On the Data Node tab of the Performance Monitor page, view the metrics of data shards. For more information, see View performance monitoring data.

Provisional solutions to data skew

If data skew is present, you can use provisional solutions as temporary measures. The following table describes these provisional solutions, which temporarily handle data skew, but do not resolve the root cause.

To temporarily address data skew, you can also reduce requests for large keys and hotkeys. To resolve issues related to large keys and hotkeys, you must make adjustments at the application level. We recommend that you promptly identify the cause of data skew in your instance and handle the issue at the application level to optimize instance performance. For more information, see the Causes and solutions section of this topic.

Issue	Possible cause	Provisional solution
Memory usage skew	Large keys and hash tags	Upgrade your instance specifications. For more information, see Change the configurations of an instance. Important Tair initiates a precheck for data skew during instance specification change. If the instance type that you select cannot handle the data skew issue, Tair reports an error. Select an instance type that has higher specifications and try again. After you upgrade your instance specifications, memory usage skew may be alleviated. However, usage skew may also occur on bandwidth and CPU resources.
Bandwidth usage skew	Large keys, hotkeys, and resource-intensive commands	Increase the bandwidth of one or more specific data shards. For more information, see Manually increase the bandwidth of an instance. Note The bandwidth of a data shard can be increased by up to six times of the default bandwidth of the instance, but the increase in bandwidth cannot exceed 192 Mbit/s. If this measure still does not resolve the data skew issue, we recommend that you make adjustments at the application level.
CPU utilization skew	Large keys, hotkeys, and resource-intensive commands	No provisional solutions are available for this issue. Check your instance, identify the cause, and then make adjustments at the application level.

Causes and solutions

To resolve the root cause of data skew, we recommend that you evaluate your business growth and make the necessary preparations for future growth. You can take measures to split large keys and write data in a manner that conforms to the expected usage.

Cause	Description	Solution
Large keys	A large key is identified based on the size of the key and the number of members in the key. Typically, large keys are common in key-value data structures such as Hash, List, Set, and Zset. Large keys occur when these structures store a large number of fields or fields that are excessively large. Large keys are one of the main culprits in data skew. For more information about large keys, see Identify and handle large keys and hotkeys.	Prevent the occurrence of large keys. Split a hash key that contains tens of thousands of members into multiple hash keys that have a manageable number of members.

※ ※ ※

### INSTRUCTIONS TO FOLLOW
Answer these questions using the passage on data skew:
1. What limits apply to increasing the bandwidth of a data shard?
2. Which skew issue has no provisional solution?
3. What should be done with a hash key that contains tens of thousands of members?
These rows come from a separate source.

Saved data entries:
※ ※ ※

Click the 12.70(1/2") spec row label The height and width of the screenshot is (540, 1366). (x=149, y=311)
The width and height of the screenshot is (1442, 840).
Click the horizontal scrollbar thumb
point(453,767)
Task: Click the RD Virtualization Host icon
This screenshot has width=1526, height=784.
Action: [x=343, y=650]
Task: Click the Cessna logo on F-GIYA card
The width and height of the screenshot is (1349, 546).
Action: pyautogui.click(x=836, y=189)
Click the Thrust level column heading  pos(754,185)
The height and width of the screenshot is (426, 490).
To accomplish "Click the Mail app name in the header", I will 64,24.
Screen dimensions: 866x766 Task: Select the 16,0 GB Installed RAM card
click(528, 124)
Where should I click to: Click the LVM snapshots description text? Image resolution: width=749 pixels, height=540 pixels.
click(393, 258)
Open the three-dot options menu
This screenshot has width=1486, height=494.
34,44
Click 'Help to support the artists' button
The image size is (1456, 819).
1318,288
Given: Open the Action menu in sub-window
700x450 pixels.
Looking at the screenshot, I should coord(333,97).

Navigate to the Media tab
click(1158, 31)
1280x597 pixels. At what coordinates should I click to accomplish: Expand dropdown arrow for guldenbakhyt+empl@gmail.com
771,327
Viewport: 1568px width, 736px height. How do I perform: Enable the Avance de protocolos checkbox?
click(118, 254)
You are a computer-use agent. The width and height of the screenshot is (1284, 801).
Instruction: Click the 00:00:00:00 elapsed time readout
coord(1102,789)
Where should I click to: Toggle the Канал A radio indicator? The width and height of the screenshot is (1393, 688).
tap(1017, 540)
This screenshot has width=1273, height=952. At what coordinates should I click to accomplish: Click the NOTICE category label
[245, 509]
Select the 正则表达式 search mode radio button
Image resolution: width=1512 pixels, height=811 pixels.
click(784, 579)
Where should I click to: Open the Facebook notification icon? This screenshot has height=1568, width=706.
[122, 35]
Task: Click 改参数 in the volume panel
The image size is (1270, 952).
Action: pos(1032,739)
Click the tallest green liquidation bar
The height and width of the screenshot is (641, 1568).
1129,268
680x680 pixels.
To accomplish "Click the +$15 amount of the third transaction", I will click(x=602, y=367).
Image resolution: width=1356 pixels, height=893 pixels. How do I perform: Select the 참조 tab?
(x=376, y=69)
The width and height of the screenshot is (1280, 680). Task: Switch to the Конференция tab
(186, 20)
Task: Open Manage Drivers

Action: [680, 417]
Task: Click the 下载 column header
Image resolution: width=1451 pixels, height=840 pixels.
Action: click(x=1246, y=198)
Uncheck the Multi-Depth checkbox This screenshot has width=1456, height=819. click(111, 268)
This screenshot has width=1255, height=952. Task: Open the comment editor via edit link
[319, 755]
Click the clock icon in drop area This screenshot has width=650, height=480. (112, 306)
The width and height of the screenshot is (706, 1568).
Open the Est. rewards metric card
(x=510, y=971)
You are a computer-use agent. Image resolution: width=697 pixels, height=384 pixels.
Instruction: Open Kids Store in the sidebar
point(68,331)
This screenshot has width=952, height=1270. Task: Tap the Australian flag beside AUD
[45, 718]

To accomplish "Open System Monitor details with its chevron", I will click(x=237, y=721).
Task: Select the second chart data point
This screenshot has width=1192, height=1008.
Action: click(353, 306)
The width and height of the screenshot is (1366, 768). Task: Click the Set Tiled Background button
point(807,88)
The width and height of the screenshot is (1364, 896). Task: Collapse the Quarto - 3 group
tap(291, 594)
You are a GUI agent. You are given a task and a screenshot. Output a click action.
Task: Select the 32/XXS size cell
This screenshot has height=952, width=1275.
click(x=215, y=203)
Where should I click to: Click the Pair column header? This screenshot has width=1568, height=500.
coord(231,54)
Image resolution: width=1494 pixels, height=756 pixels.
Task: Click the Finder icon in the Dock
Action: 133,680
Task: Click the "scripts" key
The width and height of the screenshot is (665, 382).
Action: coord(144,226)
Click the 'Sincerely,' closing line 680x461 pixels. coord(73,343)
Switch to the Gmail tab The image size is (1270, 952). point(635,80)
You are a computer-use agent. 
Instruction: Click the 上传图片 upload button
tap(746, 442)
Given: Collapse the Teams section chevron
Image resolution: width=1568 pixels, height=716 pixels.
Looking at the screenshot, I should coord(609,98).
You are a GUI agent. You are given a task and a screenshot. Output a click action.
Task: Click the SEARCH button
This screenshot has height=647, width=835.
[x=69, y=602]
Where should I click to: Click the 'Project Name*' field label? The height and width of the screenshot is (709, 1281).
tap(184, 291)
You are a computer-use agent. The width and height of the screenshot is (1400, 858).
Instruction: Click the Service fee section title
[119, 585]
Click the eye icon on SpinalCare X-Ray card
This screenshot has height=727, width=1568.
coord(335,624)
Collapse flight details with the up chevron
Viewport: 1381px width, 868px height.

※ ※ ※

### FULL SOLUTION
1. It can be raised to at most six times the instance's default bandwidth, and the increase cannot exceed 192 Mbit/s.
2. CPU utilization skew.
3. Split it into multiple hash keys that have a manageable number of members.